[DOCUMENT SECTION]

Trump administration states Title IX does not prohibit the separation of bathrooms based on sex

On Feb. 12, the U.S. Department of Education confirmed that it would no longer investigate claims of discrimination regarding students’ inability to use bathrooms that correspond to their gender identities, BuzzFeed first reported.


This is the Trump administration’s first explicit confirmation of a policy shift from the Obama-era default of considering gender identity in cases of bathroom use to be protected under Title IX, according to the same BuzzFeed article. The article also said that Liz Hill, spokesperson for the U.S. Department of Education, told BuzzFeed that Title IX did not prevent discrimination based on gender identity, and that in school bathrooms, “long-standing regulations provide that separating facilities on the basis of sex is not a form of discrimination prohibited by Title IX.”


Rhode Island LGBTQ+ advocacy groups condemned the national policy. “The decision of the U.S. Department of Education to not investigate discrimination against trans youth is unconscionable,” said Elana Rosenberg, executive director of Youth Pride Rhode Island, according to a press release from LGBTQ Action R.I. LGBTQ Action R.I. also condemned the policy, according to the press release.

[/DOCUMENT SECTION]

▶ _WHAT YOU HAVE TO DO_: In the article on Title IX and bathrooms, who is named as the spokesperson for the U.S. Department of Education? The data that comes next is separate from the article on Title IX and bathrooms.

[DATA]

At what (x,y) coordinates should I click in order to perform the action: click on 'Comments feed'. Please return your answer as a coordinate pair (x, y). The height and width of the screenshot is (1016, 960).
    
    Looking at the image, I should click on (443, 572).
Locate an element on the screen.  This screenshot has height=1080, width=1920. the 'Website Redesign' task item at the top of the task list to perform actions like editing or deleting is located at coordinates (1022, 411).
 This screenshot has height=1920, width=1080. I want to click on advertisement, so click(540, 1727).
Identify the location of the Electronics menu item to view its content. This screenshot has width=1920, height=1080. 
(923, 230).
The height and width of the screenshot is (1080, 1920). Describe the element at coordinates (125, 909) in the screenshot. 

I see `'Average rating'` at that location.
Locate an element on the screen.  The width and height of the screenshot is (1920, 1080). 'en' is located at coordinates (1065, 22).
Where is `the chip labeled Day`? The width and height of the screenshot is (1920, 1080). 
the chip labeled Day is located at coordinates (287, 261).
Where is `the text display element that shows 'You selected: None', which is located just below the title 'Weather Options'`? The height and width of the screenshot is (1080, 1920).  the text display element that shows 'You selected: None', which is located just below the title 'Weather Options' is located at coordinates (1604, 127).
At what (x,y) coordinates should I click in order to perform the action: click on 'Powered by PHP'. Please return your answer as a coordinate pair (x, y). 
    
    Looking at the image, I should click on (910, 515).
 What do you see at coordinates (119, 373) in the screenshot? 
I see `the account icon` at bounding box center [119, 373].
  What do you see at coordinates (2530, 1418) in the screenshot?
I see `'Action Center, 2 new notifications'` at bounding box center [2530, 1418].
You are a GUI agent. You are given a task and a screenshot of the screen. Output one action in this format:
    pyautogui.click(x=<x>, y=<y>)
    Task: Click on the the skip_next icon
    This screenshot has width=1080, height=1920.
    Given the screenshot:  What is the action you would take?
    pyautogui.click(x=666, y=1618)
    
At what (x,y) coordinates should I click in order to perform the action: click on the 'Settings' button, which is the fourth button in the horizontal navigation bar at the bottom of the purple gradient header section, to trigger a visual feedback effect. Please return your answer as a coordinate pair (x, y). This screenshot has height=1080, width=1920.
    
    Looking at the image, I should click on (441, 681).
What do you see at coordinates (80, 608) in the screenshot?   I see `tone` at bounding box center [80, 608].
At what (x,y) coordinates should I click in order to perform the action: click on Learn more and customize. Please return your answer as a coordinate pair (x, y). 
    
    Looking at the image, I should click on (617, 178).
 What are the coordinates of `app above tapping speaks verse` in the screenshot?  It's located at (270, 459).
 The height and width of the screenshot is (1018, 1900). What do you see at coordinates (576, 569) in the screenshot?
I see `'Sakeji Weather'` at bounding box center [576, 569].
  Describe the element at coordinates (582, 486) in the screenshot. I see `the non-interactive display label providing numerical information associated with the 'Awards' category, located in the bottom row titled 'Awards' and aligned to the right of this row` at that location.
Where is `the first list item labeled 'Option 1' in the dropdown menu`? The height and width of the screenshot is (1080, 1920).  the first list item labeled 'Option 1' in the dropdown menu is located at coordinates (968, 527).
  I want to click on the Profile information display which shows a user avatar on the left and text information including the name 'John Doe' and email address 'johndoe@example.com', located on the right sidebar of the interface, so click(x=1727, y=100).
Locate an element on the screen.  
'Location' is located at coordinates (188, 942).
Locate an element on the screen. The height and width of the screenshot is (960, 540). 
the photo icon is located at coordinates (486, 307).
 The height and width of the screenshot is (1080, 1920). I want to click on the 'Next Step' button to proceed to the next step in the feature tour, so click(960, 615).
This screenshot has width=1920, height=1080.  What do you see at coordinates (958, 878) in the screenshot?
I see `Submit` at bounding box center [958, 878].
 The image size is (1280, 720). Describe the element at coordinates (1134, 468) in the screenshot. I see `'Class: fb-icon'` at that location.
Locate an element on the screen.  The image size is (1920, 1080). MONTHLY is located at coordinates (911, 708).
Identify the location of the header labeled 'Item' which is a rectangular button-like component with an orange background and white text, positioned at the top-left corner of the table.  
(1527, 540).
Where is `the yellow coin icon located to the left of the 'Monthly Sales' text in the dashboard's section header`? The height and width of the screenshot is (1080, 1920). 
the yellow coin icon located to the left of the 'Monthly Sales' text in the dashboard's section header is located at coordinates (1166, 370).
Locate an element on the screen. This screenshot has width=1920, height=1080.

[/DATA]

▶ _REPLY TO THE EXERCISE_: Liz Hill